In this report we focus on basic analytical use cases of POS tagging, lemmatisation and co-occurrences where we will show some basic frequency statistics which can be extracted easily once we have annotated Surah Yusuf.
Udpipe provides pretrained language models for respective languages and we can download the required model using udpipe_download_model()
packages=c('dplyr', 'tidyverse', 'udpipe', 'ggplot2',
'igraph', 'ggraph', 'knitr', 'quRan', 'textrank', 'wordcloud')
for (p in packages){
if (! require (p,character.only = T)){
install.packages(p)
}
library(p,character.only = T)
}
# during first time model download execute the below line too
# udmodel <- udpipe_download_model(language = "english")
setwd("F:/RProjects")
# Load the model
udmodel <- udpipe_load_model(file = 'english-ewt-ud-2.5-191206.udpipe')
Let’s start by annotating Surah Yusuf. The annotated data.frame can next be used for basic text analytics.
# Select the surah
Q01 <- quran_en_sahih %>% filter(surah == 12)
x <- udpipe_annotate(udmodel, x = Q01$text, doc_id = Q01$ayah_title)
x <- as.data.frame(x)
The resulting data.frame has a field called upos which is the Universal Parts of Speech tag and also a field called lemma which is the root form of each token in the text. These 2 fields give us a broad range of analytical possibilities.
In most languages, nouns (NOUN) are the most common types of words, next to verbs (VERB) and these are the most relevant for analytical purposes, next to the adjectives (ADJ) and proper nouns (PROPN). For a detailed list of all POS tags: visit https://universaldependencies.org/u/pos/index.html.
Takayama [1] commented that Word-based representation of documents is general and robust, requires no or little manual effort, and is “surprisingly” powerful.
stats <- txt_freq(x$upos)
# stats
stats$key <- factor(stats$key, levels = rev(stats$key))
# Plot
stats %>% ggplot() +
geom_bar(aes(x = key, y = freq), stat = "identity", fill = "#79ad95") +
theme_minimal() +
coord_flip() +
labs(title = "UPOS (Universal Parts of Speech)",
subtitle = "Frequency of occurrence",
caption = "Surah Yusuf (Saheeh International)")

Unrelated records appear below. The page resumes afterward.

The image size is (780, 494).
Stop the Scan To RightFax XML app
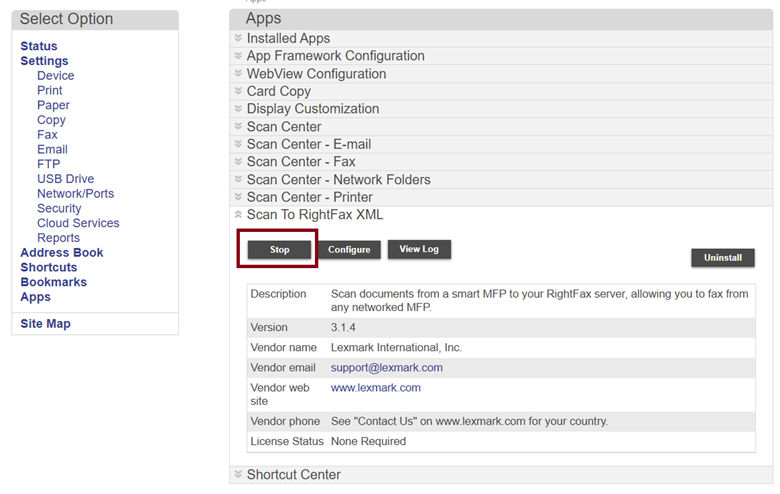point(279,250)

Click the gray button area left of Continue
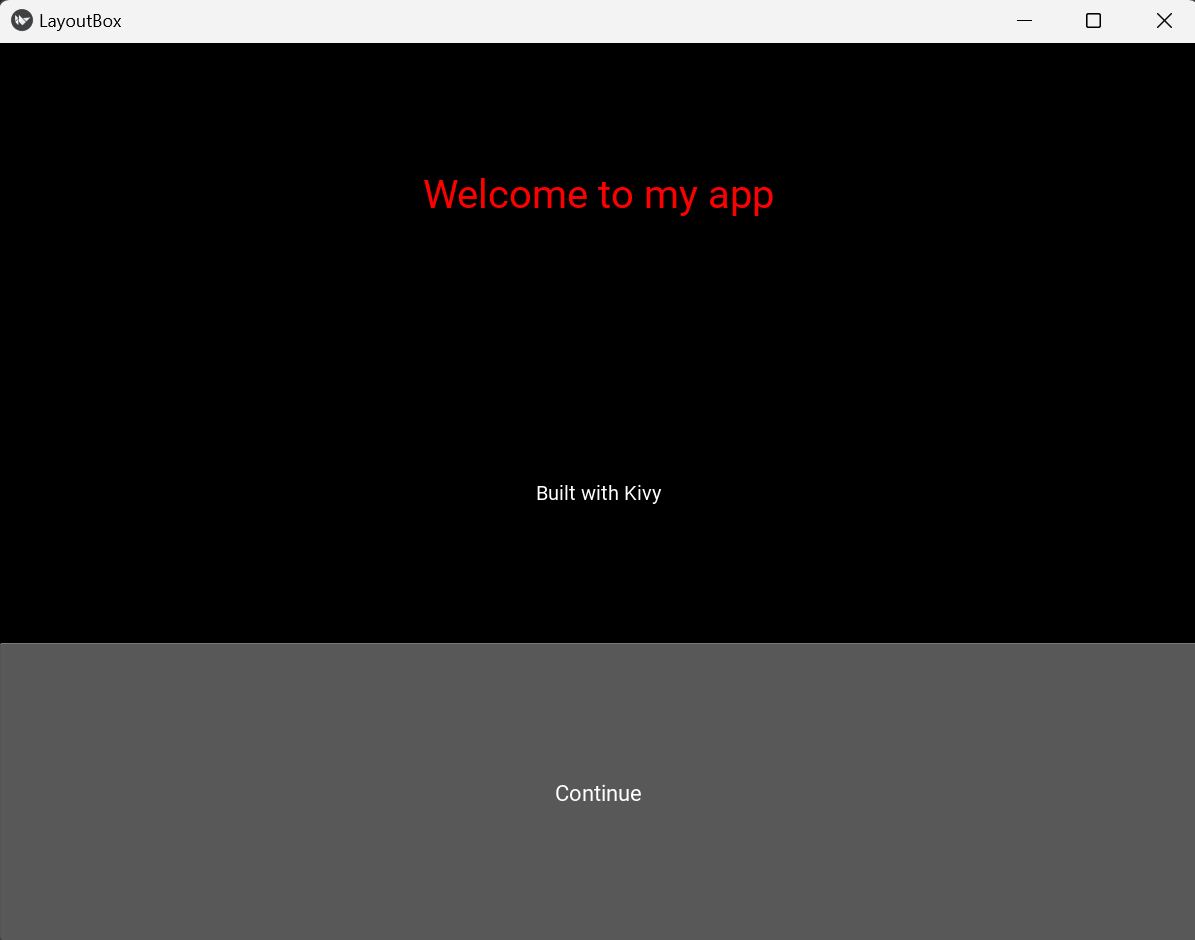250,793
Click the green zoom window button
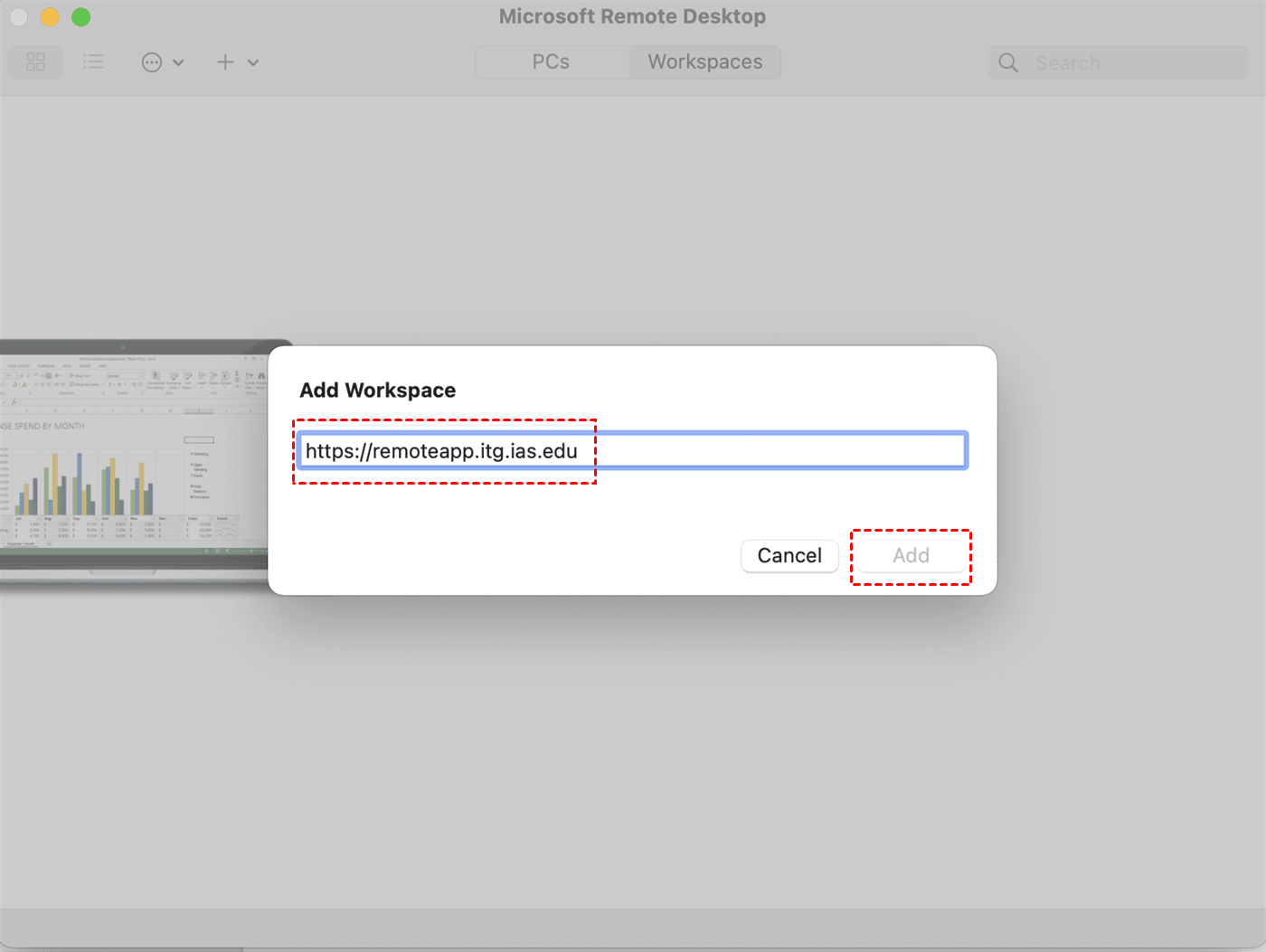1266x952 pixels. [81, 17]
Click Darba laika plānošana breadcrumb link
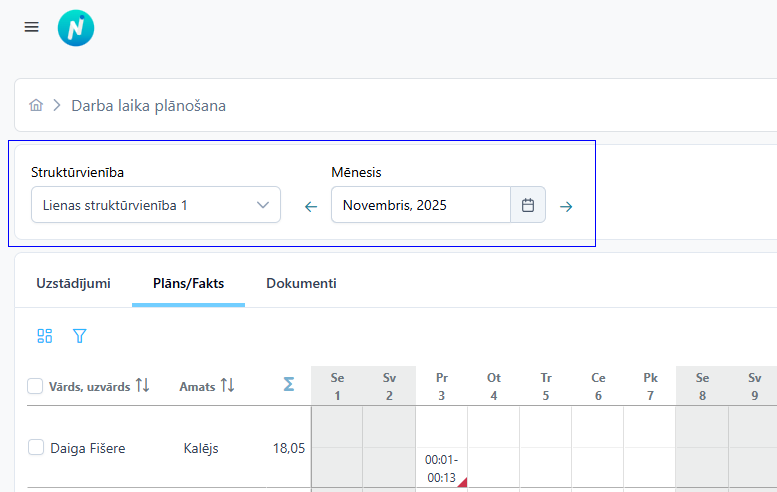This screenshot has width=777, height=492. point(149,106)
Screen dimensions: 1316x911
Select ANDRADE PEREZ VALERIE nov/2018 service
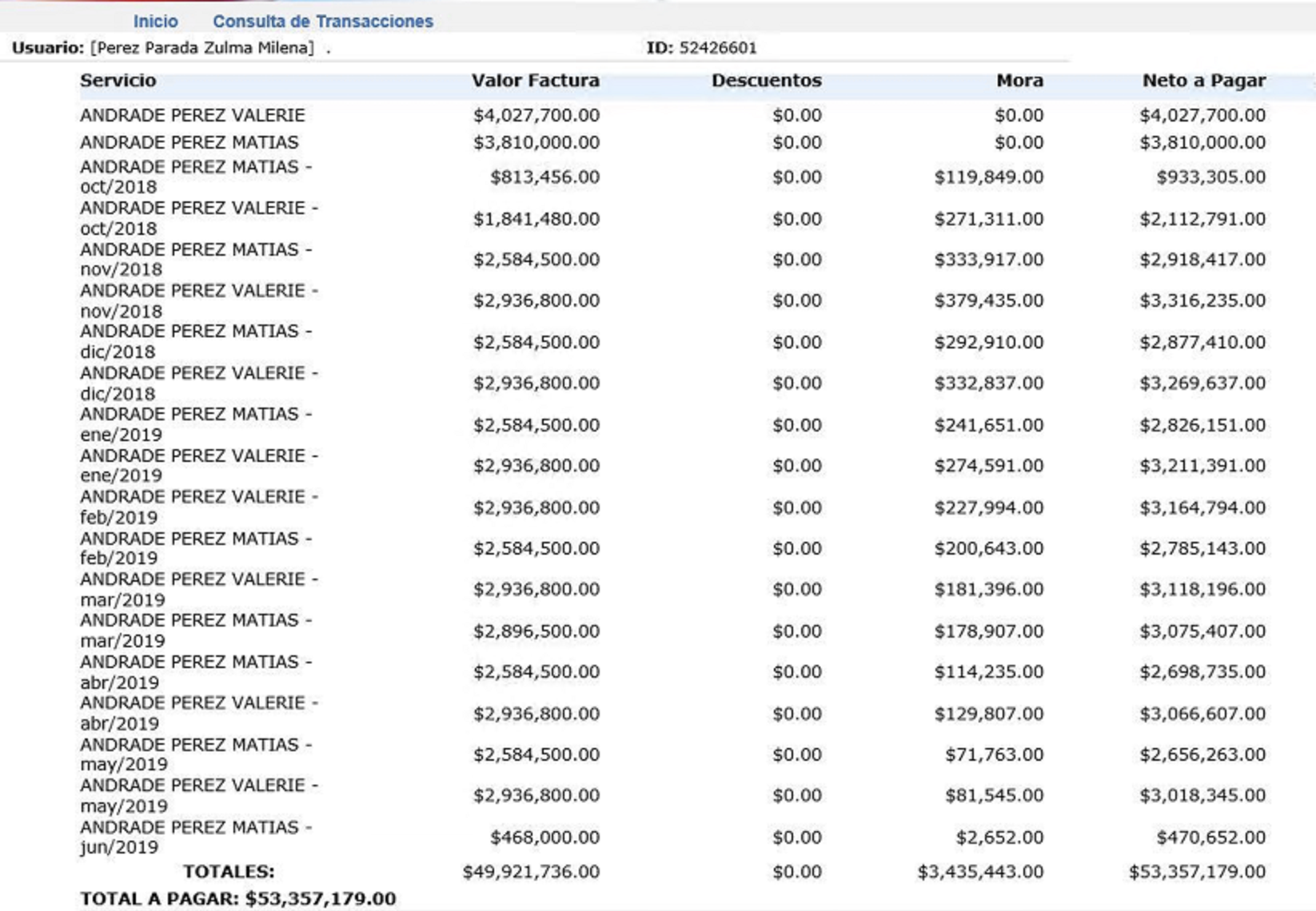point(199,300)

Parts of Speech (POS) tags allow us to extract easily the words we like to plot. We may not need stopwords for doing this, just select nouns or verbs or adjectives and we have the most relevant parts for basic frequency analysis.
stats <- subset(x, upos %in% c("NOUN"))
stats <- txt_freq(stats$token)
# stats
stats$key <- factor(stats$key, levels = rev(stats$key))
# Plot
stats %>% head(20) %>% ggplot() +
geom_bar(aes(x = key, y = freq), stat = "identity", fill = "#79ad95") +
theme_minimal() +
coord_flip() +
labs(title = "UPOS (Universal Parts of Speech)",
subtitle = "Most occurring nouns",
caption = "Surah Yusuf (Saheeh International)")
Obviously we are missing the names of Prophet Yusuf and his father Prophet Ya’qub. So we need to include the proper nouns (PROPN) too.
stats <- subset(x, upos %in% c("NOUN", "PROPN"))
stats <- txt_freq(stats$token)
# stats
stats$key <- factor(stats$key, levels = rev(stats$key))
# Plot
stats %>% head(20) %>% ggplot() +
geom_bar(aes(x = key, y = freq), stat = "identity", fill = "#79ad95") +
theme_minimal() +
coord_flip() +
labs(title = "UPOS (Universal Parts of Speech)",
subtitle = "Most Occurring Nouns and Proper Nouns",
caption = "Surah Yusuf (Saheeh International)",
y = "Frequency",
x = "Keywords")
The NOUN and PROPN frequency plot correctly reflects Allah (SWT) (also the words Lord, Him) as the central dominant subject matter of the Quran[3]. The noticeable noun missing in the plot is “prison”. The others are all recognizable by those familiar with Surah Yusuf.
stats <- subset(x, upos %in% c("ADJ"))
stats <- txt_freq(stats$token)
# stats
stats$key <- factor(stats$key, levels = rev(stats$key))
# Plot
stats %>% head(20) %>% ggplot() +
geom_bar(aes(x = key, y = freq), stat = "identity", fill = "#79ad95") +
theme_minimal() +
coord_flip() +
labs(title = "UPOS (Universal Parts of Speech)",
subtitle = "Most Occurring Adjectives",
caption = "Surah Yusuf (Saheeh International)",
y = "Frequency",
x = "Keywords")
stats <- subset(x, upos %in% c("VERB"))
stats <- txt_freq(stats$token)
# stats
stats$key <- factor(stats$key, levels = rev(stats$key))
# Plot
stats %>% head(20) %>% ggplot() +
geom_bar(aes(x = key, y = freq), stat = "identity", fill = "#79ad95") +
theme_minimal() +
coord_flip() +
labs(title = "UPOS (Universal Parts of Speech)",
subtitle = "Most Occurring Verbs",
caption = "Surah Yusuf (Saheeh International)",
y = "Frequency",
x = "Keywords")
Easy adjectives and verbs dominate the Surah. Our previous post, Quran English Word and Document Frequency With Tidytext, confirms the same. No wonder the Quran says,
“And certainly We have made the Quran easy to remember, but is there any one who will mind?” [54:17]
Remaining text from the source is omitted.